昨日は海の日でしたが、
先月中旬、長野県軽井沢町でおこなわれた20ヶ国・地域(G20)エネルギー・環境相会合で、
海洋プラスチック汚染を減らすための国際的な枠組みづくりが合意されました。
気候変動対策の枠組みであるパリ協定とは異なり、目標の数値や達成年度は定められていないものの、
国際的な合意がなされています。
現在、世界中で毎年1億トンを超えるプラスチックごみが海に流出しているともいわれており、
2016年1月のダボス会議で、このままの状態であれば、海洋中に存在するプラスチックの量は
2050年までに重量ベースで魚を超える、という衝撃的な研究報告を大きなきっかけとして、
課題解決に向けた国際的な動きが進行中です。日本でもレジ袋の有料化が来年4月を目途に
義務化されるということで様々な議論がなされていますが、
世界の動きからすれば、遅れているといわざるを得ません。
レジ袋をはじめとする使い捨てプラスチックの規制は、大きく2つに分けると、
課税や有料化によって使用量を削減しようとする課税・有料化、
使用そのものを禁じる禁止令があります。
国連環境計画が公表している昨年の報告書によると、
使い捨てのプラスチックごみを減らすために課金や禁止を実施している国は60ヶ国以上です。
例えばルワンダでは、既に2008年からレジ袋やビニール袋の製造・輸入・販売・使用が
全面禁止されています。海外からルワンダの空港に到着して、
もしスーツケースにビニール袋が入っていたら、その場で没収です。
ケニアなどでも同様の厳しい方策が導入されています。フランス、イタリア、オランダなどでも
既に無料でのレジ袋配布は禁止され、アジアでは台湾が2030年のストローやレジ袋などの
完全使用禁止に向けての移行計画を発表しました。また、レジ袋の使用だけではなく、
製造も禁止している国も少なくありません。
現時点では20ヶ国程度でレジ袋の製造が禁止されているようです。
この分野に明るい日本のある有識者は、レジ袋有料化について、
以下のようなコメントを残しています。
「海洋プラスチック汚染の現状から、減らしていくことは必須でしょう。
やり方はそれぞれの国にあった有効なやり方をすればよいと思いますが、
ようやく日本も一歩すすめるかなと思っています。日本では、かつてマイバッグ運動がありました。

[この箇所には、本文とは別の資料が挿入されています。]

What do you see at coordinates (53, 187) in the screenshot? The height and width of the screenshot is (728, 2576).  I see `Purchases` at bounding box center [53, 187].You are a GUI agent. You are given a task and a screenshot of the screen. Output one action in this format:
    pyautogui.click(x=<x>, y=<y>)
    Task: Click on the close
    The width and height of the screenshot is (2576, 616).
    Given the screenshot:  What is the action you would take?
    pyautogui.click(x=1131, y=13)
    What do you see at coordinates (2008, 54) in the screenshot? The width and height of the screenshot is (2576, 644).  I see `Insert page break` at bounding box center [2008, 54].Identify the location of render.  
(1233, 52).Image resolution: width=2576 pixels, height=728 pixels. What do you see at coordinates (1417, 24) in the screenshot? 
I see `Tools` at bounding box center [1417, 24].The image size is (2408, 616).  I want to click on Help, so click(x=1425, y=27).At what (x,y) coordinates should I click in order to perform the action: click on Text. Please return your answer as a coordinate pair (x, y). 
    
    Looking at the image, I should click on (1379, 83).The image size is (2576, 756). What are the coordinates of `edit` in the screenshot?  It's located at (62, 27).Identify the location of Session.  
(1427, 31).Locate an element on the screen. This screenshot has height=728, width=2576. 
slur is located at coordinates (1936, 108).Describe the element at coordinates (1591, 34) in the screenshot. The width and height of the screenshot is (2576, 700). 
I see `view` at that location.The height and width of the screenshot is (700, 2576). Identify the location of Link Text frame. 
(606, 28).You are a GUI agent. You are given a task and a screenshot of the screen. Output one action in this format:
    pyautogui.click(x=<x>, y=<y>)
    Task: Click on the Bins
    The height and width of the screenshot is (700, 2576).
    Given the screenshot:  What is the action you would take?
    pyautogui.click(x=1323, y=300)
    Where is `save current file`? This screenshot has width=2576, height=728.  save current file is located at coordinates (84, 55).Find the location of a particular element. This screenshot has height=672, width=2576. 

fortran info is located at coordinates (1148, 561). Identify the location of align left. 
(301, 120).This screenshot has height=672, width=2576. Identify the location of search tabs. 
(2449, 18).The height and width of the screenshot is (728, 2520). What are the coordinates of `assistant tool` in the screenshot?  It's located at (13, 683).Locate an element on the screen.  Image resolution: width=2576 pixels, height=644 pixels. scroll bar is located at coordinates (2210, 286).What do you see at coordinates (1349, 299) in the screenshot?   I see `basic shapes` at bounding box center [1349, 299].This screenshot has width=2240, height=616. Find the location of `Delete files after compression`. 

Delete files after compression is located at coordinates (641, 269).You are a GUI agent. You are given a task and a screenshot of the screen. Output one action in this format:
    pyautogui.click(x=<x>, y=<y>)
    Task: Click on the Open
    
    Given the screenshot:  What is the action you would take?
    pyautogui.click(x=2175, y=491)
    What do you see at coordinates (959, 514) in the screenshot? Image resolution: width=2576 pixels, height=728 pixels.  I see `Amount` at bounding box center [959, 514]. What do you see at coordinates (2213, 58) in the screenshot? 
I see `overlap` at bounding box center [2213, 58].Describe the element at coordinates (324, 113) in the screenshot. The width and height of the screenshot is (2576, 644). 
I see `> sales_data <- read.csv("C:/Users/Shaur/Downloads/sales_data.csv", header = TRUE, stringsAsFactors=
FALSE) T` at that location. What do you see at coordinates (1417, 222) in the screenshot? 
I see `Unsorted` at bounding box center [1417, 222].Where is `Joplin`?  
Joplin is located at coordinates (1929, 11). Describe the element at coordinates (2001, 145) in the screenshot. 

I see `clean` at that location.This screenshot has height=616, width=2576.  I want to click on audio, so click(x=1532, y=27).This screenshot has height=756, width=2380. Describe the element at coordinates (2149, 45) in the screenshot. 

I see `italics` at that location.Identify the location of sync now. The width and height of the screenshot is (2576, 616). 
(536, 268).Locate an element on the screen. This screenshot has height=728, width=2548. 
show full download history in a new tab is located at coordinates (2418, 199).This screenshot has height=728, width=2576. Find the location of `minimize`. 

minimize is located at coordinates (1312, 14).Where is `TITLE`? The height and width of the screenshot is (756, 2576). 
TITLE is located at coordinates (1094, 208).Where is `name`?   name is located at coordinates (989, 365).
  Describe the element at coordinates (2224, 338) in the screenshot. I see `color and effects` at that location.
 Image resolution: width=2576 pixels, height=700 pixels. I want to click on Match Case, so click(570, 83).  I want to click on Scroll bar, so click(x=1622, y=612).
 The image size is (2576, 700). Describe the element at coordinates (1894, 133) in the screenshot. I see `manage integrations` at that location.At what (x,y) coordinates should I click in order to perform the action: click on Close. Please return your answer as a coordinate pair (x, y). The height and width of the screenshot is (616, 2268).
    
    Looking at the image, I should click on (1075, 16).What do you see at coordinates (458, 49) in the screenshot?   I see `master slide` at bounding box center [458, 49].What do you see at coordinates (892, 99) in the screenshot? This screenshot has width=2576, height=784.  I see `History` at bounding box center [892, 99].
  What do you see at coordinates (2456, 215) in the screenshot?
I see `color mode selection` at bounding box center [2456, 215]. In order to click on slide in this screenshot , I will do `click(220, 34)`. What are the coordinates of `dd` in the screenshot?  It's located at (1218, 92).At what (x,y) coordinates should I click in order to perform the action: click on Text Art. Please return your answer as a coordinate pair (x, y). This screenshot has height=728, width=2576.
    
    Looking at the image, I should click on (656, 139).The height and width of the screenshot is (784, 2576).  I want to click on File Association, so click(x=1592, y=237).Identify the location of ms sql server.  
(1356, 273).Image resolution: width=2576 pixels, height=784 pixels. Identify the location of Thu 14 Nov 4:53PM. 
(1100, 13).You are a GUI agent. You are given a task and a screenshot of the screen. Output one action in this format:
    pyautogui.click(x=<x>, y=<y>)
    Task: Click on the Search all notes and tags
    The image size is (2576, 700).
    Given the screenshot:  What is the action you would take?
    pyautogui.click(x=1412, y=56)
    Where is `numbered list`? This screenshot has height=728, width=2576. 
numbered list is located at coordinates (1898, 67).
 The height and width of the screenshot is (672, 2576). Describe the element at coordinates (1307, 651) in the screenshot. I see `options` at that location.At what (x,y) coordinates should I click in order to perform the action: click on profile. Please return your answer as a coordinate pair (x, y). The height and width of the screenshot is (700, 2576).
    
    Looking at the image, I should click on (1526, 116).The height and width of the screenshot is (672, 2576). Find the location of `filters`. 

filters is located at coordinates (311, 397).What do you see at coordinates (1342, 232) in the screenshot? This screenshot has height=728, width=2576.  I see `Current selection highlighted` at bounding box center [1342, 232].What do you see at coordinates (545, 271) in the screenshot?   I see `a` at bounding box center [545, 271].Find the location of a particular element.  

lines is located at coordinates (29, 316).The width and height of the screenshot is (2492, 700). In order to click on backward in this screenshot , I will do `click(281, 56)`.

今でもマイバッグ派はもちろんいますが、社会全体に広がったかというとそうではなかった。
良識や問題意識のある人だけでなく、社会全体の行動を変えるには、
やはり、値札を変えることが有効です。つまり、有料化です。
そして、それでも駄目なら禁止も必要になるのかもしれません。海洋プラスチック汚染は
大きな問題です。解決策がすぐに必要です。一方で、解決策が別の問題を生み出さないように、
十分気をつけなくてはならないと思っています。短期的な視野で目の前の問題だけに
取り組もうとすると、中長期的に目の前ではない場所に問題を引き起こす。こうすればどうなるかな、
と視野と時間軸を広げて本質的な解決策を考える必要があります。」
企業にとって、社会課題はイノベーションの源泉でもあります。
弊社として取り組める社会課題に真正面から向き合い、本質的な解決策の糸口を
探り続けていくことで、その答えを導き出していきたいと考えています。